▸ Exercise directions: Render the listing below as a JSON list of strings, one string per line, starting at the line that contains "Vivere San Paolo Solbrito (353, 126)" and ending after the line that contains "Tributi, finanze e". Leave out any blank lines.

--- Input material ---

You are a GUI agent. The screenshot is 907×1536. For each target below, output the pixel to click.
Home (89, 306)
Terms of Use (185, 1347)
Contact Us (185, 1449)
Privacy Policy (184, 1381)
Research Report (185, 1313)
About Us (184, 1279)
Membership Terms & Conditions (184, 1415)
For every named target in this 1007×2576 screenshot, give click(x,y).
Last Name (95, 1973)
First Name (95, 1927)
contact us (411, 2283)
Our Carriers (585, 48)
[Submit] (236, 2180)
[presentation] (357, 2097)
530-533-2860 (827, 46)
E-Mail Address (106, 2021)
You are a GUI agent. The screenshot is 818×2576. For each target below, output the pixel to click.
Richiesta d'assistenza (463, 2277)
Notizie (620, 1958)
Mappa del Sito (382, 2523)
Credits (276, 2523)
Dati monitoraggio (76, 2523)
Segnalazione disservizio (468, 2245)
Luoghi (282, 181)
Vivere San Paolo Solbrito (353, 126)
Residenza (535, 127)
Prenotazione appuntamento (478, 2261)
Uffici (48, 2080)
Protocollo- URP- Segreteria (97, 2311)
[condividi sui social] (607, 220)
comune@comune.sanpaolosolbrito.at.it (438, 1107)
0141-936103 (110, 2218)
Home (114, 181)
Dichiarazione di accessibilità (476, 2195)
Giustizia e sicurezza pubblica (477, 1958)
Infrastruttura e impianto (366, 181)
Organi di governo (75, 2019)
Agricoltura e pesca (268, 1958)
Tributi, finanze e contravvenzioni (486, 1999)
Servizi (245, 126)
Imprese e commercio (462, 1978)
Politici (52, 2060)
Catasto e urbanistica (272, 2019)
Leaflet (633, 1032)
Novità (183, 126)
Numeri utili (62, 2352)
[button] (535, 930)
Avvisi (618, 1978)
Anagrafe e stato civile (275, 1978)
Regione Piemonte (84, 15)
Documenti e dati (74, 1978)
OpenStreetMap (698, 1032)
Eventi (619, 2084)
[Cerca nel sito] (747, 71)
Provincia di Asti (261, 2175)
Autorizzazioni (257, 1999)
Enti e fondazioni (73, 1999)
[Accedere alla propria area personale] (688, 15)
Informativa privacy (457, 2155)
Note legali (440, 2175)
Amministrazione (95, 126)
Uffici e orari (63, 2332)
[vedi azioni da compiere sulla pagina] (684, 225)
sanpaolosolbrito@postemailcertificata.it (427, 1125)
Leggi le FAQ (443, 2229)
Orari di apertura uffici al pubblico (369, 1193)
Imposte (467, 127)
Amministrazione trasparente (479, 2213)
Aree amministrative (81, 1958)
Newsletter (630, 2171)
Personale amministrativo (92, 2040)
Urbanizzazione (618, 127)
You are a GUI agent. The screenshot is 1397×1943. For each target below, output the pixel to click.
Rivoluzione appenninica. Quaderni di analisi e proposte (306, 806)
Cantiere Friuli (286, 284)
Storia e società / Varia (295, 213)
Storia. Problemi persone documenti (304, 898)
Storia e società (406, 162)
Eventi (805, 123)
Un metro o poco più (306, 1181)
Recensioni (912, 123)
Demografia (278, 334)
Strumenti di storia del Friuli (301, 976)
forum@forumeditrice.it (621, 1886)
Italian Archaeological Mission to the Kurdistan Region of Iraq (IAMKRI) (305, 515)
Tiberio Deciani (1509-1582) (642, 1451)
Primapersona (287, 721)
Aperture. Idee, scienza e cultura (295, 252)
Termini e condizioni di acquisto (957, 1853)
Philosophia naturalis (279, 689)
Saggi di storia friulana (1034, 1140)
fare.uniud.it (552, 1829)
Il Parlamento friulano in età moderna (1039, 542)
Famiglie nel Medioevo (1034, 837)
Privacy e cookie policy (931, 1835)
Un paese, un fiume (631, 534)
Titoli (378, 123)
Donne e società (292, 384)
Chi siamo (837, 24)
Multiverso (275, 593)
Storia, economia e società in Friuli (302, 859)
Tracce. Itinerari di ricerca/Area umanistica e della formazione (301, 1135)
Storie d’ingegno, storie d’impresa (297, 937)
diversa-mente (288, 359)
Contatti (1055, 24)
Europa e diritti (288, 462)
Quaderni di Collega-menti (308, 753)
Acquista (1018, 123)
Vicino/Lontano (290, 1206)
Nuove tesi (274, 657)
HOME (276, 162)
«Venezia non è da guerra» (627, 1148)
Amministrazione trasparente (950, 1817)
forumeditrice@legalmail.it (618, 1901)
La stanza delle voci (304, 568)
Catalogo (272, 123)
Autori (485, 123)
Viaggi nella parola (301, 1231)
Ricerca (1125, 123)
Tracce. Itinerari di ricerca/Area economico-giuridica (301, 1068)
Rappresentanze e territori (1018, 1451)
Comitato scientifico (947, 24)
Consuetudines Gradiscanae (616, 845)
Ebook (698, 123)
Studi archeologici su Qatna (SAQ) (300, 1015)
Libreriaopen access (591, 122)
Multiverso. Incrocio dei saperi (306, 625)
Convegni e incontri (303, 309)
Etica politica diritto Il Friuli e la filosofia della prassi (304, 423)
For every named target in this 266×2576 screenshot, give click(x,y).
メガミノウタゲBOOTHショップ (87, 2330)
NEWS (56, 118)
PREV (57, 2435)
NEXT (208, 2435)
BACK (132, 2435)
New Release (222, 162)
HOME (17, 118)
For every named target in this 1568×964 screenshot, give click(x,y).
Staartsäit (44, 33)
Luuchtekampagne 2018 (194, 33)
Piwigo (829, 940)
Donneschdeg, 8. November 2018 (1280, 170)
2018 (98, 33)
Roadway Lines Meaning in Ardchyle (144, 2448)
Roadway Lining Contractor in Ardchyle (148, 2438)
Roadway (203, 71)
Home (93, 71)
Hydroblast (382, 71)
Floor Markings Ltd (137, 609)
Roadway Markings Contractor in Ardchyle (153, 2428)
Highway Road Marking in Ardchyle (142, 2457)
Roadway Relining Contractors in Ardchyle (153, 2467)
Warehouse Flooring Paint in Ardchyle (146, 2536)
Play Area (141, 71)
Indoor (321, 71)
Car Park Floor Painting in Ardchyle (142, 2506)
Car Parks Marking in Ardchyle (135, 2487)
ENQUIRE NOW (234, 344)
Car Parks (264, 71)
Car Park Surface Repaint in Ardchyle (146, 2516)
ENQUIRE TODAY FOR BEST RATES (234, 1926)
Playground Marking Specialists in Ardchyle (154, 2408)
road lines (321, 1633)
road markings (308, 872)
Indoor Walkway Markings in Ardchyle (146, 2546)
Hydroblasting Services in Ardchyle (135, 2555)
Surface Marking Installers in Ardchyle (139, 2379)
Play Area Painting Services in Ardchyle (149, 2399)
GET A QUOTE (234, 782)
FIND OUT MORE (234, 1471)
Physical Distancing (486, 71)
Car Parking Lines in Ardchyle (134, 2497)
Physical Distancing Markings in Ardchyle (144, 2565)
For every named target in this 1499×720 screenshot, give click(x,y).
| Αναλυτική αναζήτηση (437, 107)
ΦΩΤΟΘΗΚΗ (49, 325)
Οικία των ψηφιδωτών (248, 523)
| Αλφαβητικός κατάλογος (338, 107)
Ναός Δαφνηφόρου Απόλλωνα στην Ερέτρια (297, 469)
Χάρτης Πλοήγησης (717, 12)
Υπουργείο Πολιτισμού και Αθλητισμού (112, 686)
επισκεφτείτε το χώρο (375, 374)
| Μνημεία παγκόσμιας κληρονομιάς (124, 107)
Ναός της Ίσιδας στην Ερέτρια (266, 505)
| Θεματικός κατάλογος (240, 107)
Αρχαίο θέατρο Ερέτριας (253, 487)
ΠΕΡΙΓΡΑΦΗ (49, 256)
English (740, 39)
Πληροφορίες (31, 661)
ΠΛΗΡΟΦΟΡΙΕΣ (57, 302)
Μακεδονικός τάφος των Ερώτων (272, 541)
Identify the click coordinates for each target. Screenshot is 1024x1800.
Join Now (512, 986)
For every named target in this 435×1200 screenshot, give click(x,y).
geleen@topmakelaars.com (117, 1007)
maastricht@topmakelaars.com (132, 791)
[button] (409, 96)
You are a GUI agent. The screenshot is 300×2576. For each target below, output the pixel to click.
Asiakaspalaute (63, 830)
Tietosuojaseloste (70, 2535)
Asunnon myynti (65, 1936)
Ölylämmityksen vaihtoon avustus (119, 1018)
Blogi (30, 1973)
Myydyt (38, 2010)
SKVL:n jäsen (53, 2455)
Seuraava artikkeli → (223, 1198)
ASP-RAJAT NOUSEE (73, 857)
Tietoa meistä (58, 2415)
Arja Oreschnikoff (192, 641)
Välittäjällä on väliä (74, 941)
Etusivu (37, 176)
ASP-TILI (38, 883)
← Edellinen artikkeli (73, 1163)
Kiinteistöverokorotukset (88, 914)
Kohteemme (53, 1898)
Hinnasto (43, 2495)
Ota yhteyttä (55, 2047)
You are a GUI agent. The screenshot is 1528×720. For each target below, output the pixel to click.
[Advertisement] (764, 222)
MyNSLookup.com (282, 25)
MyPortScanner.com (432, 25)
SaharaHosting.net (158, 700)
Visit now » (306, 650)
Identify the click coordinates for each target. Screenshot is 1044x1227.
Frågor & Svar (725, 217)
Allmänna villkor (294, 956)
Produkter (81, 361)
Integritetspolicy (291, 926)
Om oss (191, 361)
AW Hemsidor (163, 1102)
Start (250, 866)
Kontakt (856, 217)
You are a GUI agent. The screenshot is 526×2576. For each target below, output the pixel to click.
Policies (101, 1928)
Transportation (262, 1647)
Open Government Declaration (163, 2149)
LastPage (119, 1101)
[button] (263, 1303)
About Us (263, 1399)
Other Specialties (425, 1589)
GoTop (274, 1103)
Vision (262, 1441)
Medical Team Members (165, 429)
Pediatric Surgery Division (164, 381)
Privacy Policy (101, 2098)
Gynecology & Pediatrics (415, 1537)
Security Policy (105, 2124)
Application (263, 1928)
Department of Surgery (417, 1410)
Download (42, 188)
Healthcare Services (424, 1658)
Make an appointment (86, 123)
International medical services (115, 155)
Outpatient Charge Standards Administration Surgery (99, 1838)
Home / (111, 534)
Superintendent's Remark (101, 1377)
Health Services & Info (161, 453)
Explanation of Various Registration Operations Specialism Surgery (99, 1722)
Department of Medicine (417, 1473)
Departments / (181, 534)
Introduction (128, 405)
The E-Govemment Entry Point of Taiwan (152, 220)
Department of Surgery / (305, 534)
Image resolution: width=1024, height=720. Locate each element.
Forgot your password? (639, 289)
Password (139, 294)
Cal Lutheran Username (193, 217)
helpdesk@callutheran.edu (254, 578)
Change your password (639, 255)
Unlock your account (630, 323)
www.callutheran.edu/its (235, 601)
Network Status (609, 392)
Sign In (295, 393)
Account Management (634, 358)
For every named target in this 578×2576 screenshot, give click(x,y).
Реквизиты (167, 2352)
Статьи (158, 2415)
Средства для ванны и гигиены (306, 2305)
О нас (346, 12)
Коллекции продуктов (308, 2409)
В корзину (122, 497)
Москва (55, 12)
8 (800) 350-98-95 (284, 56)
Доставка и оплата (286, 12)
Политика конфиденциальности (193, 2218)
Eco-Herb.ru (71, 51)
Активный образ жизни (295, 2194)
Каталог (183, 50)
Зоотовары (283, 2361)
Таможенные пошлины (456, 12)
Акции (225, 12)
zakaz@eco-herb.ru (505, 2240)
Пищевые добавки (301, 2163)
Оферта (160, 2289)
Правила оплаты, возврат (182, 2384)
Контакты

---

▸ Right answer:
[
  "Vivere San Paolo Solbrito (353, 126)",
  "Residenza (535, 127)",
  "Prenotazione appuntamento (478, 2261)",
  "Uffici (48, 2080)",
  "Protocollo- URP- Segreteria (97, 2311)",
  "[condividi sui social] (607, 220)",
  "comune@comune.sanpaolosolbrito.at.it (438, 1107)",
  "0141-936103 (110, 2218)",
  "Home (114, 181)",
  "Dichiarazione di accessibilità (476, 2195)",
  "Giustizia e sicurezza pubblica (477, 1958)",
  "Infrastruttura e impianto (366, 181)",
  "Organi di governo (75, 2019)",
  "Agricoltura e pesca (268, 1958)",
  "Tributi, finanze e contravvenzioni (486, 1999)"
]